La Comunidad de Madrid debe explicar el coste y el uso de un ático de lujo en una de las zonas más caras de la capital, más allá de las confusas declaraciones de la presidenta

Cada vez que se conoce una información embarazosa para la presidenta de la Comunidad de Madrid, la reacción de Isabel Díaz Ayuso suele ser la misma: declararse víctima de una campaña de desprestigio contra ella.

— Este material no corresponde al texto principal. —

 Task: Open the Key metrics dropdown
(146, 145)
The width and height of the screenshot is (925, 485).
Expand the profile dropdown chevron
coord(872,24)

El guion se ha repetido de nuevo tras la publicación por este periódico de la operación de compra por una empresa del Gobierno regional de un ático de lujo en una de las zonas más caras de Madrid, un piso de 485 metros cuadrados de los que casi 200 corresponden a una terraza.

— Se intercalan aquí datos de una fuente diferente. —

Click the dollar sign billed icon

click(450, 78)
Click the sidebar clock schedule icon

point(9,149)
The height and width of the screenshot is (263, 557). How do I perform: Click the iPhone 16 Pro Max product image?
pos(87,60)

En sus declaraciones en rueda de prensa, la presidenta no ha ofrecido muchas más explicaciones que asegurar que el piso se ha adquirido para usarlo con el fin de “hacer reuniones temporalmente”. Ayuso no ha aclarado el coste de una operación que, según los precios medios en la zona, podría ascender a por lo menos 4,5 millones de euros. Ni tampoco ha contestado a las dudas sobre la legalidad de instalar una oficina en una planta de un edificio donde, según la legislación y los expertos consultados, el plan de urbanismo de Madrid solo permite el uso residencial. “No me compete”, ha sido toda su respuesta.